I wrote "Break-In Secrets" after successfully applying this method
to approximately 300 new engines, all without any problems whatsoever.

Links to this article now appear on hundreds of motorsports discussion forums from all over the world. The reason is that over time, large numbers of people have done a direct comparison between my method and the owner's manual method, and the news of their success is spreading rapidly.

The results are always the same... a dramatic increase in power at all RPMs. In addition, many professional mechanics have disassembled engines that have used this method, to find that the condition of the engine is much better than when the owner's manual break-in method has been used.

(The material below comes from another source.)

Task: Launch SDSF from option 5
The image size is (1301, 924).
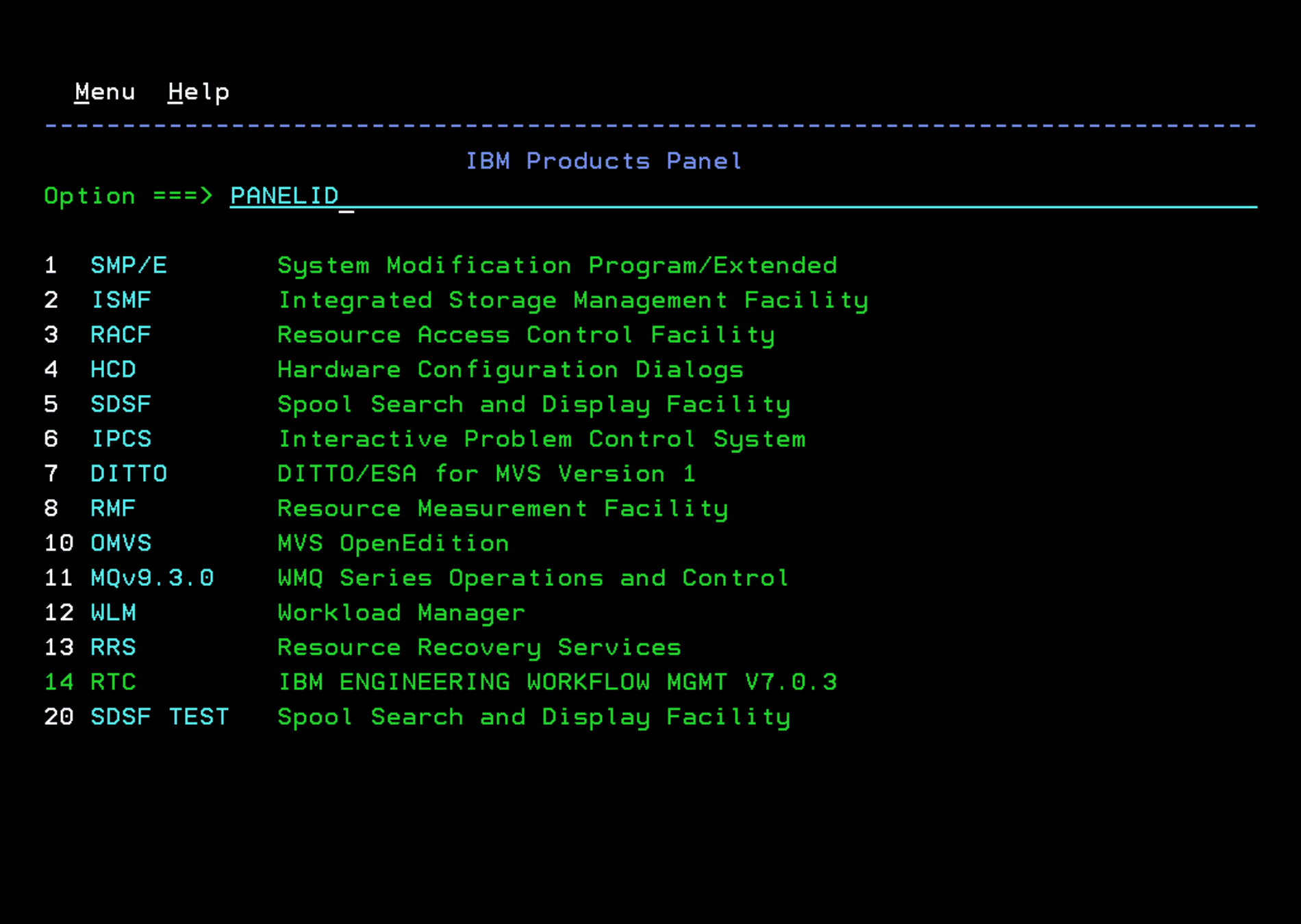Action: [x=121, y=405]
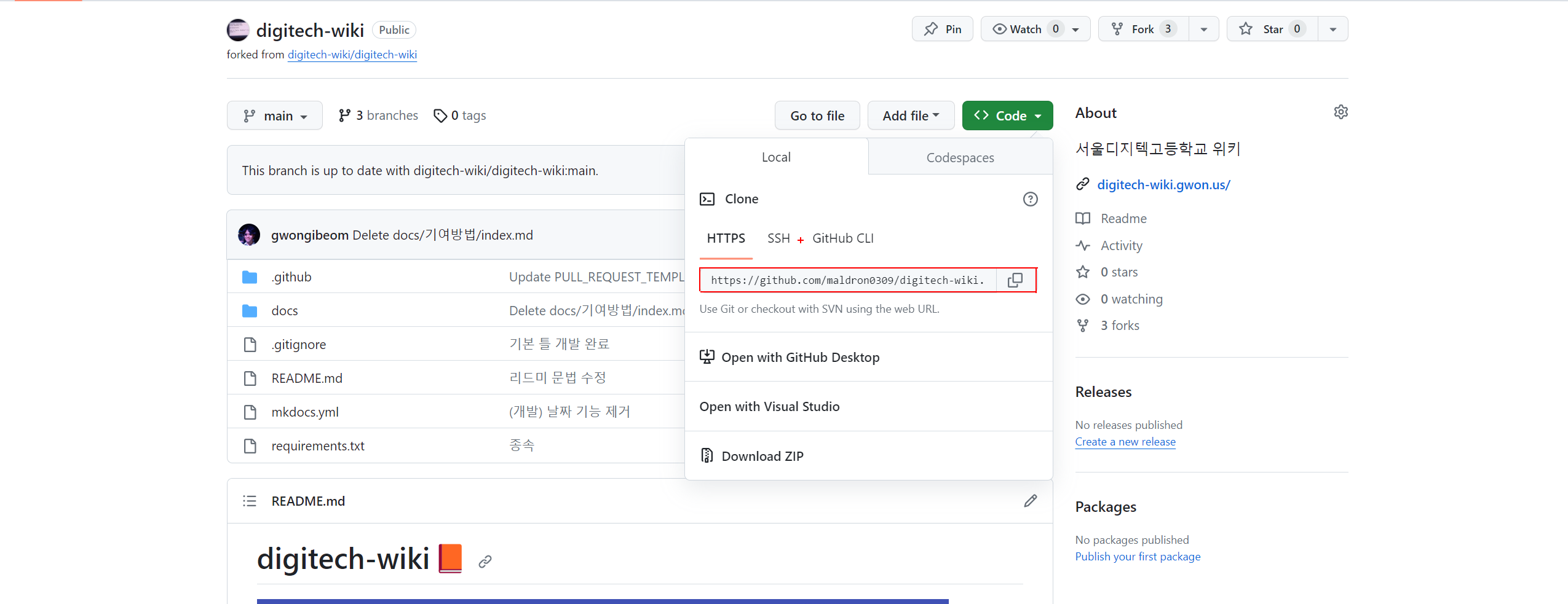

The thing that makes this page so controversial is that there have been many other break-in articles
written in the past which will contradict what has been written here.

Several factors make the older information on break-in obsolete.

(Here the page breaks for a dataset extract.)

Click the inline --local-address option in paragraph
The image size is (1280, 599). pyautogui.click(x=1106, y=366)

The biggest factor is that engine manufacturers now use a much finer honing pattern in the cylinders than they once did. This in turn changes the break-in requirements, because as you're about to learn, the window of opportunity for achieving an exceptional ring seal is much smaller with
newer engines than it was with the older "rough honed" engines.

In addition, there is a lot less heat build up in the cylinders from ring friction
due to the finer honing pattern used in modern engines.

The other factors that have changed are the vastly improved metal casting and machining
technologies which are now used. This means that the "wearing in" of the new parts
involves significantly less friction and actual wear than it did in the distant past.

With that in mind ...

Welcome to one of the most controversial motorsports pages on the internet !!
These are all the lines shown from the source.